(Screenshot grounding data)
============================================================
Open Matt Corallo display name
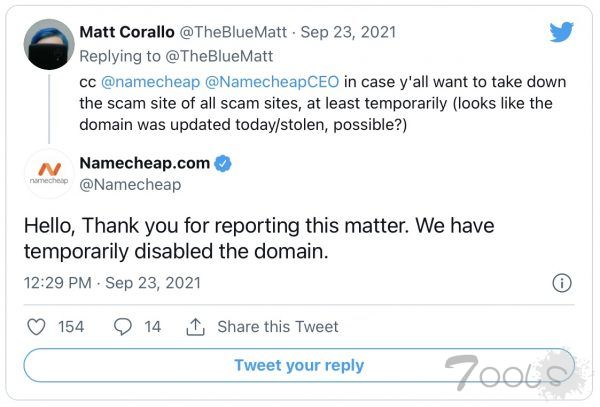Screen dimensions: 600x407 coord(127,32)
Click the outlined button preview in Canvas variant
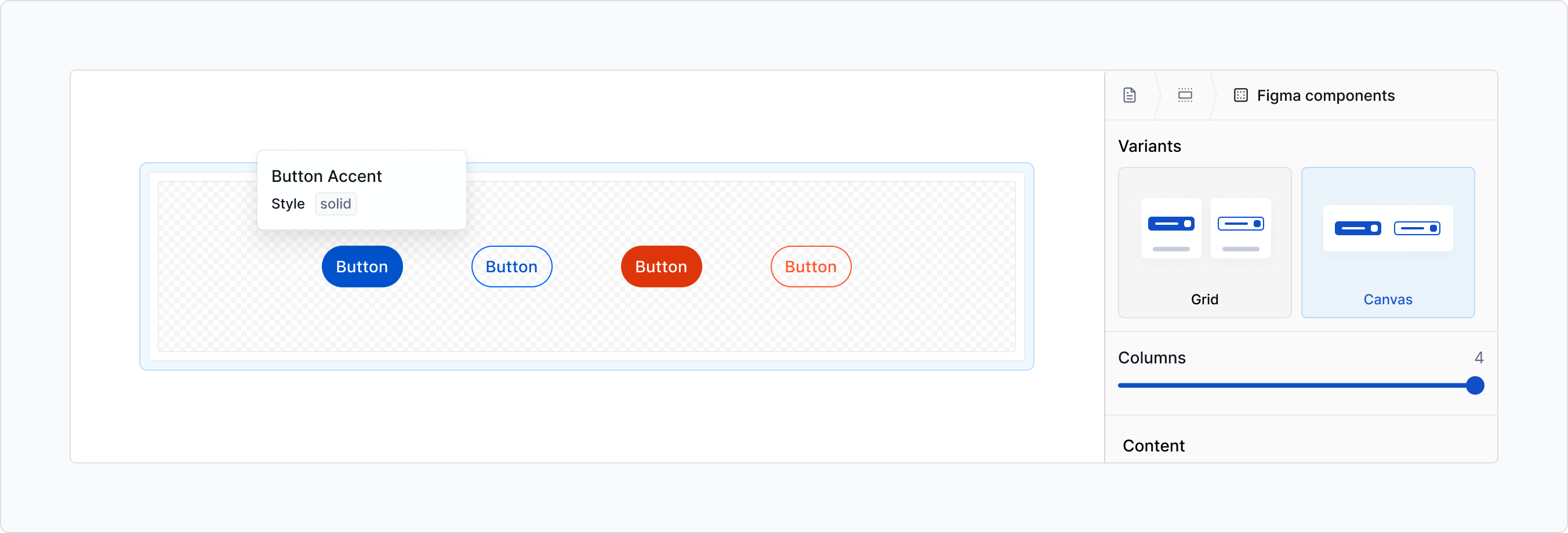 coord(1418,228)
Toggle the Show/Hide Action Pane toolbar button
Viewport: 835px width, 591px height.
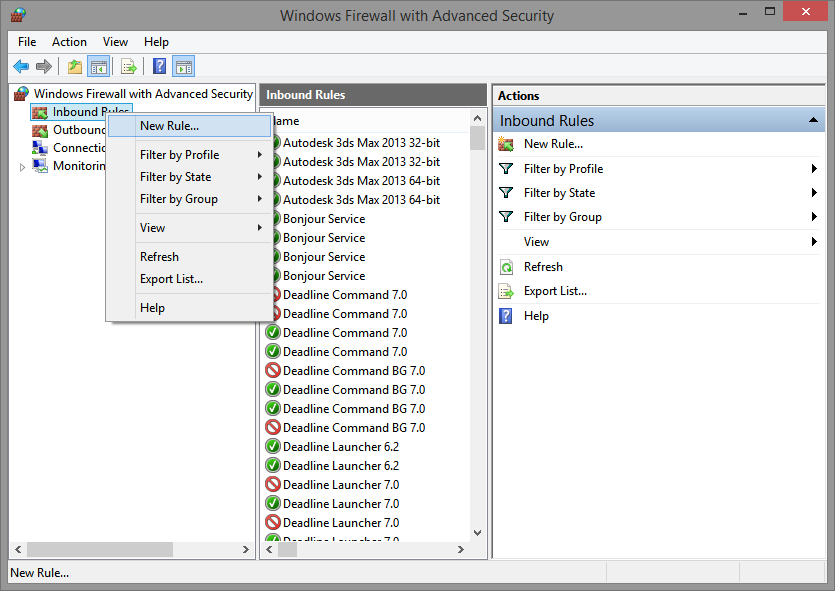[184, 67]
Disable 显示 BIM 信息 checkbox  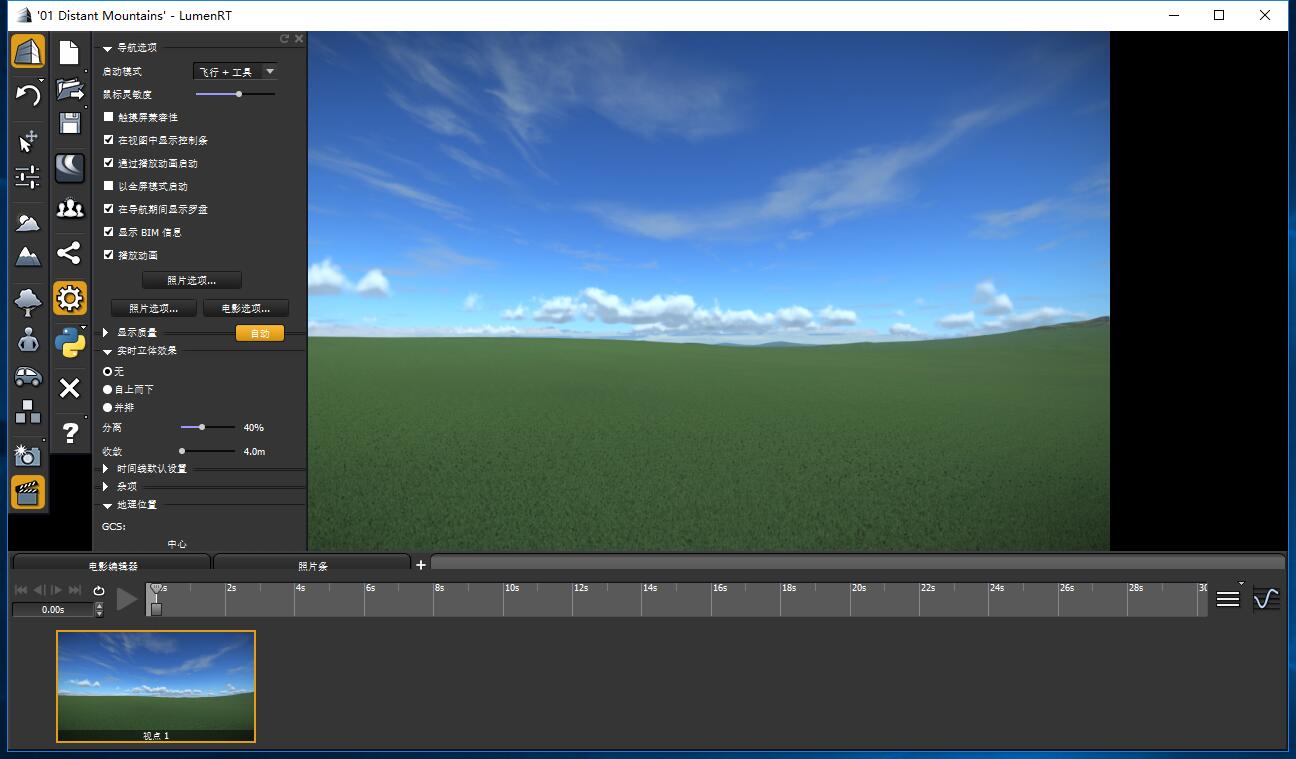(x=108, y=231)
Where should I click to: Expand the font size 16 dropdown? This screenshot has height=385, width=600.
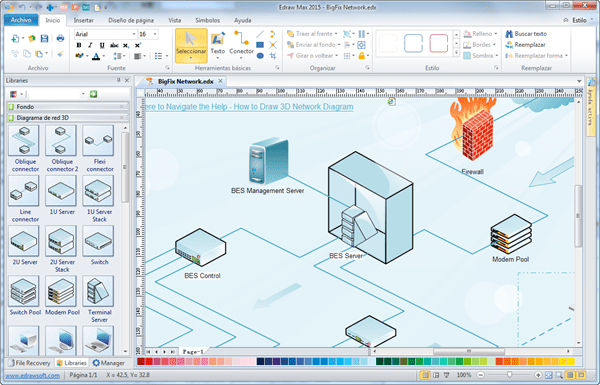tap(148, 34)
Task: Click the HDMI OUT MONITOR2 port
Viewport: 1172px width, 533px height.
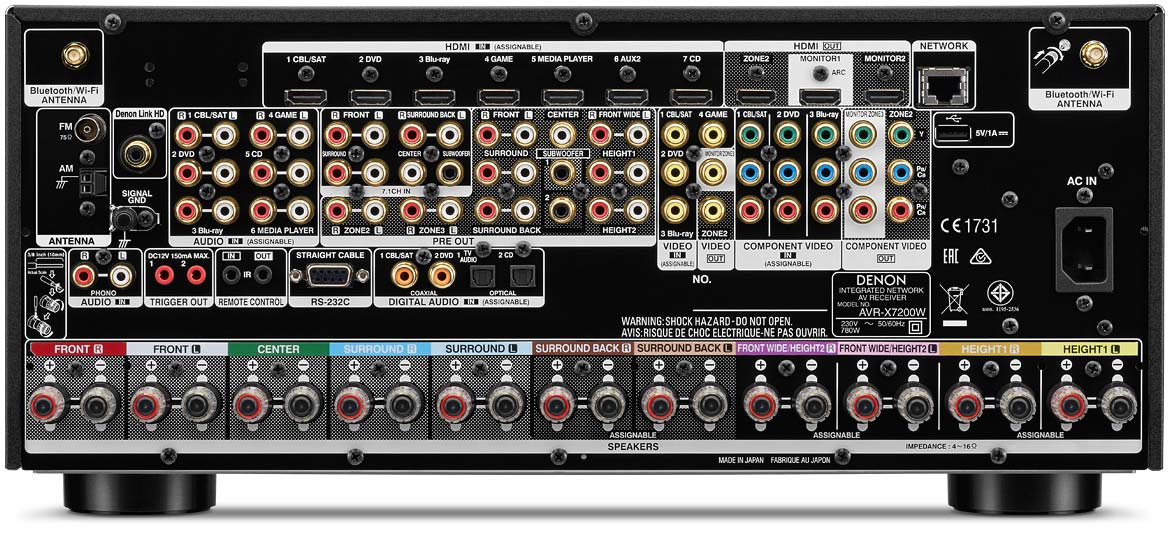Action: pos(884,97)
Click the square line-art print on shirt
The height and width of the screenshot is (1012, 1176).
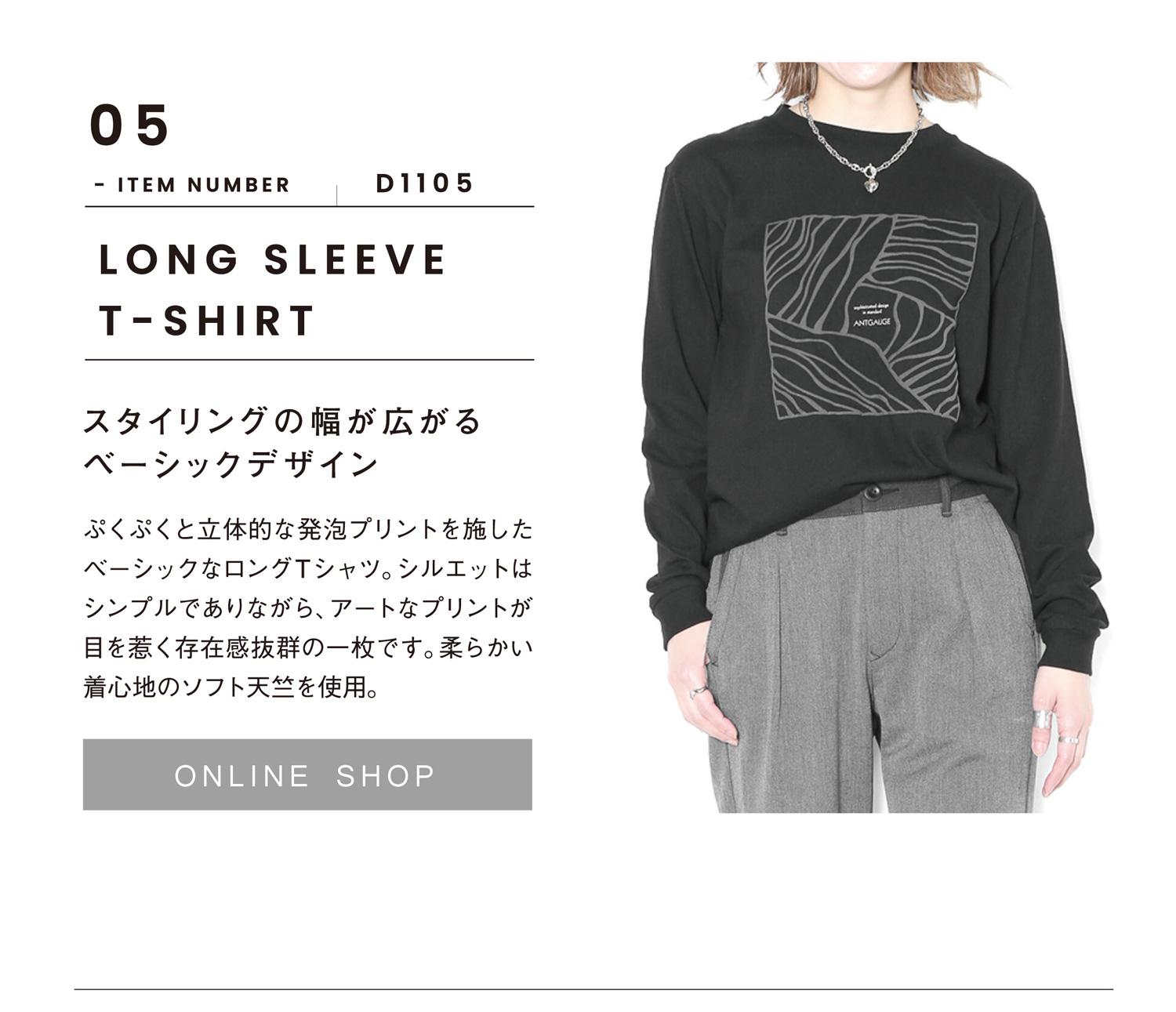(871, 317)
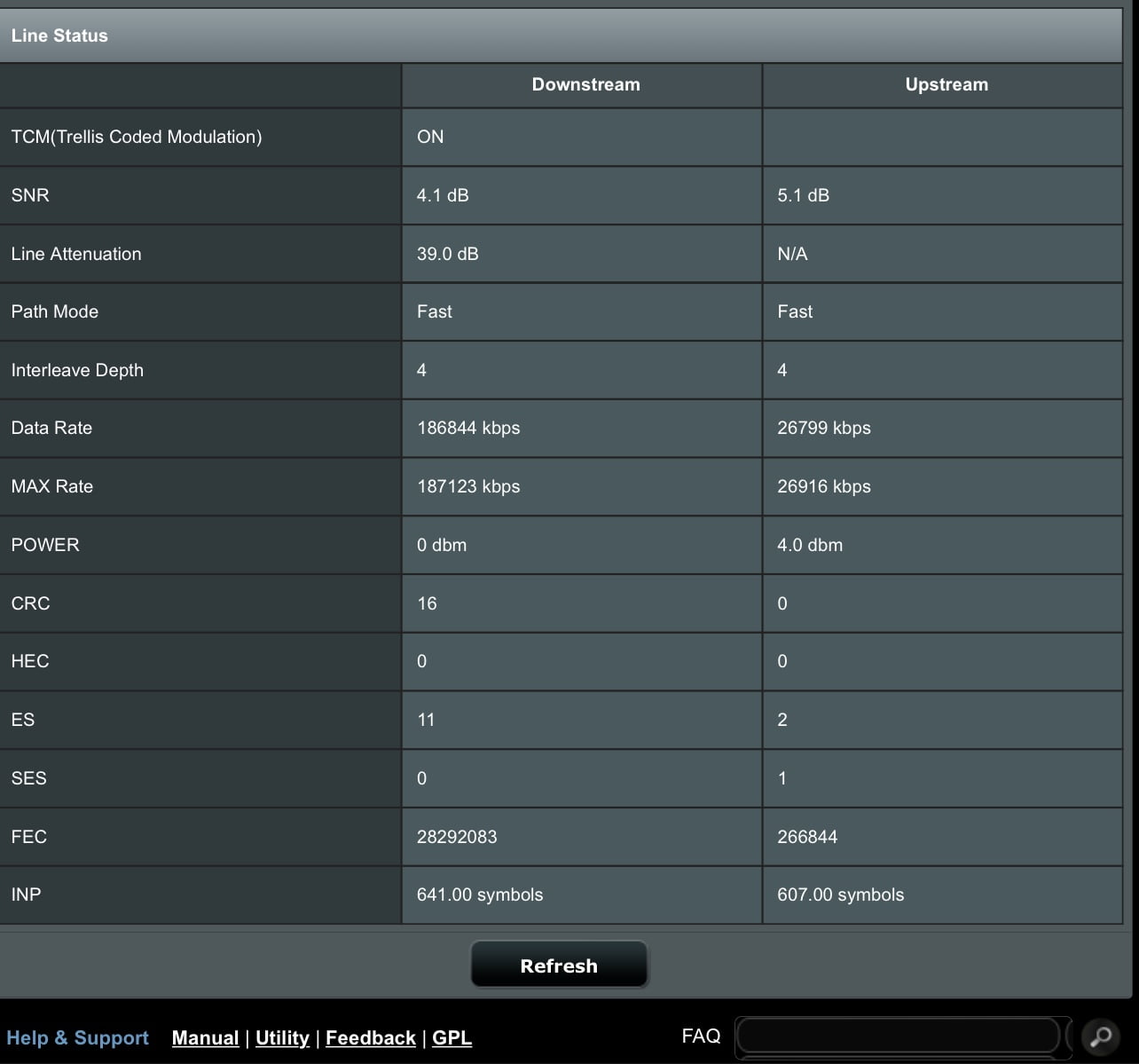Open the Utility link

[x=282, y=1037]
============================================================
## Exercise brief
Output exactly and only the lines from the line containing "Task: Click the HDMI OUT MONITOR2 port" to the end of the entries, both included, and omit every picture.

## Result of this exercise
Task: Click the HDMI OUT MONITOR2 port
Viewport: 1172px width, 533px height.
Action: pos(884,97)
Click the square line-art print on shirt
The height and width of the screenshot is (1012, 1176).
(871, 317)
Open the Utility link

[x=282, y=1037]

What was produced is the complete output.